I've always thought that if you're someone who achieves a ridiculous amount of success at an early age, you should just be allowed to do shit way earlier than everybody else. Like if you're beating Venus Williams and Wimbledon and then losing to the eventual champion at the age of 15, you should just be allowed to get your drivers license already. The same way when guys enter the NHL at 18 or 19-years-old. Imagine winning the Stanley Cup as a rookie and "technically" you wouldn't be permitted by the law to gas a billion beers with the boys afterwards? Basically all I'm saying is that your age should really be determined by your success. There are 15-year-olds out there in the world like Coco Gauff who should be treated as if they're 30. And on the other hand, there are also 30-year-olds out there who should be treated like they're still 15.

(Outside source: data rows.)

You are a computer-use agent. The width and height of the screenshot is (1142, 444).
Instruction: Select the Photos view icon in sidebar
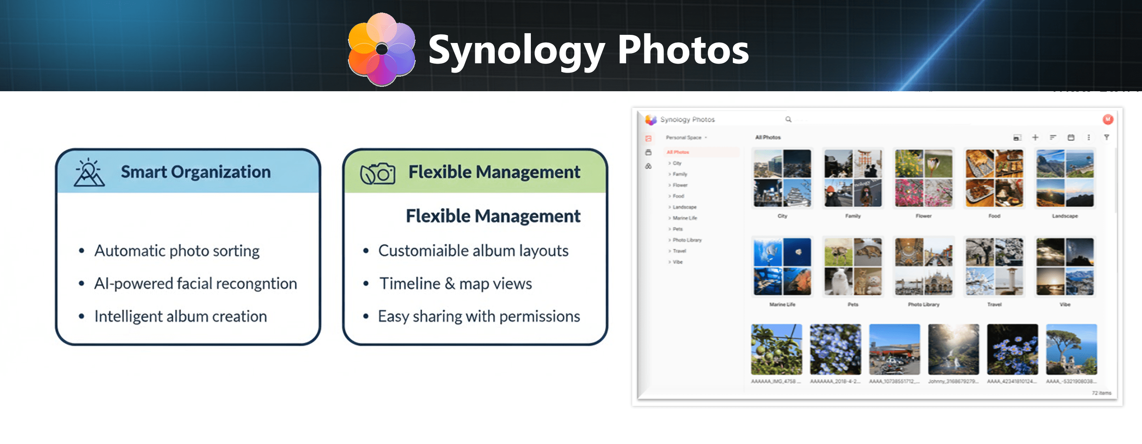pos(649,139)
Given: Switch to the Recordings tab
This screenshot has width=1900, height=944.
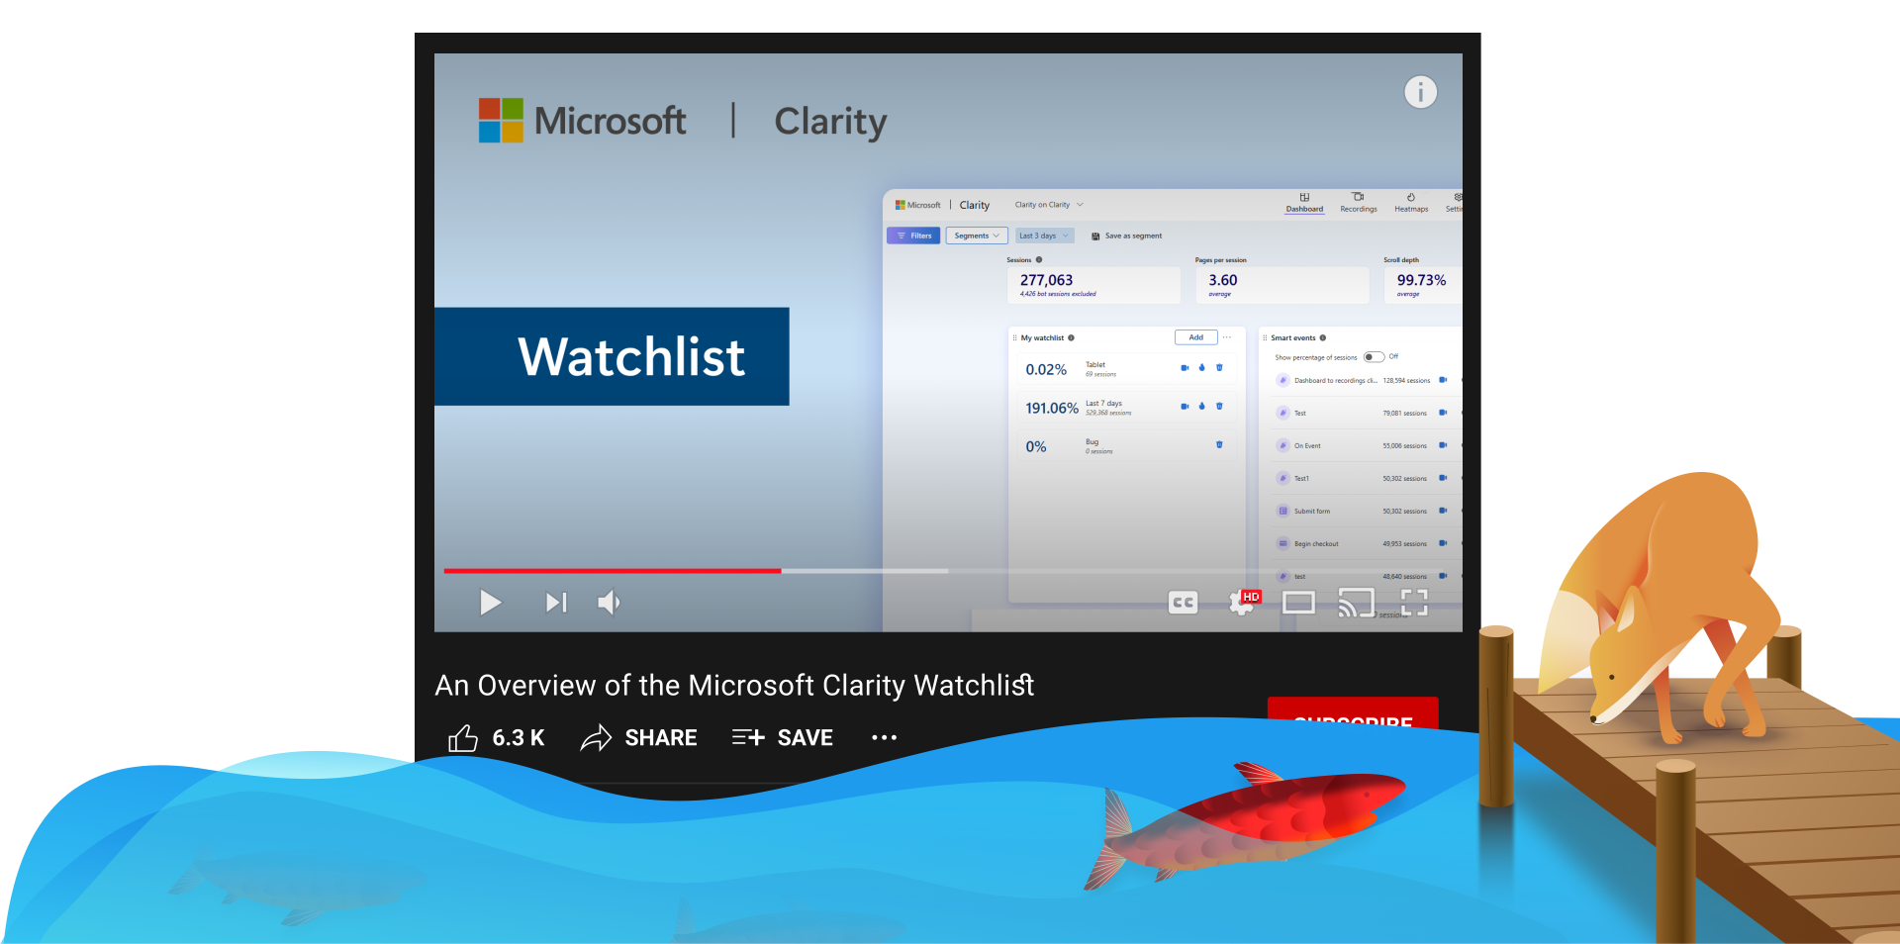Looking at the screenshot, I should [1358, 203].
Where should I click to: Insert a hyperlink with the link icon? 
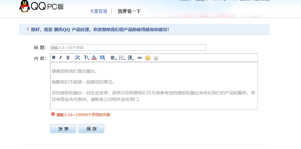point(140,58)
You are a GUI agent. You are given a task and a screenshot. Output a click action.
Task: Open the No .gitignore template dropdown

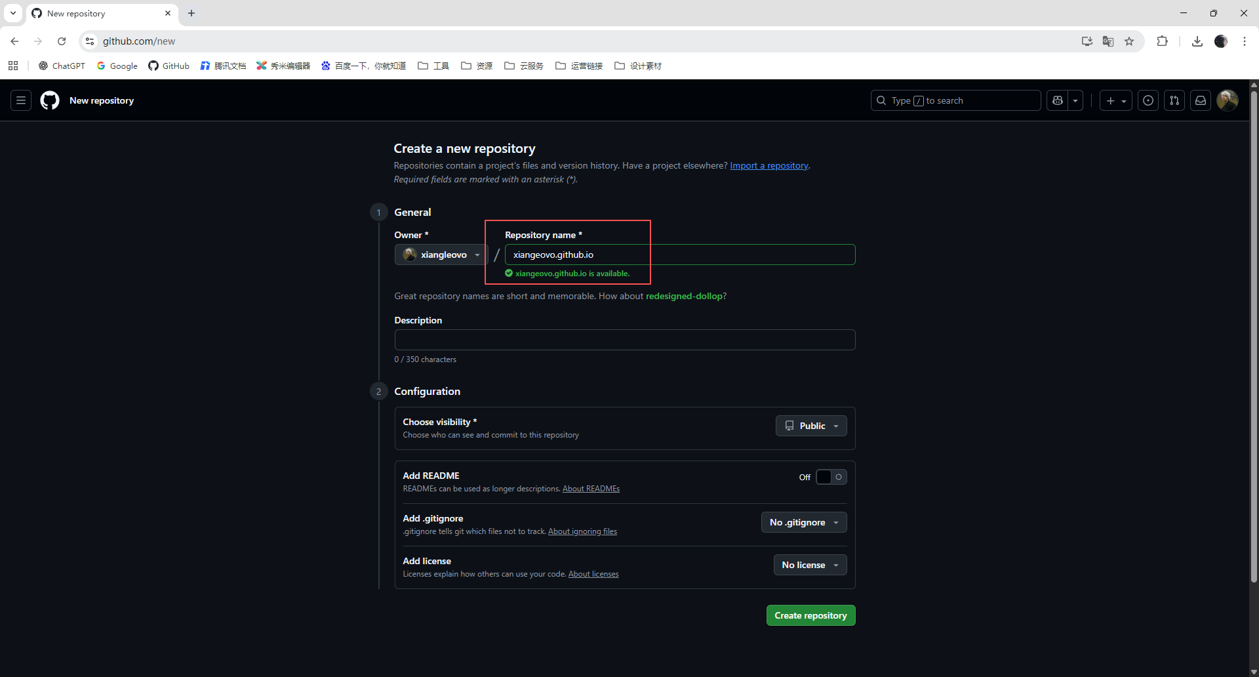(x=803, y=522)
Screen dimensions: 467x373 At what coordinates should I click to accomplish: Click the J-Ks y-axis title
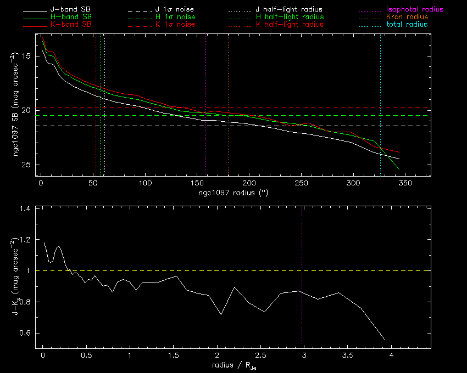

Just something to think about. But in the meantime, I guess this makes me feel a little better with the way my life has gone. I mean, sure, Coco Gauff may have achieved more in just 15 years than I could ever imagine athletically. But guess who can hit "publish" on this blog and then immediately drive myself over to CFA without having to beg one of my parents to come along for the ride? Wimbledon appearances may come and go, but waffle fries dipped in Polynesian sauce are forever.
By the way--Coco turns 16 in March. So you only have a little less than 2 months left to relish this moment of almost having a better life than a teenager.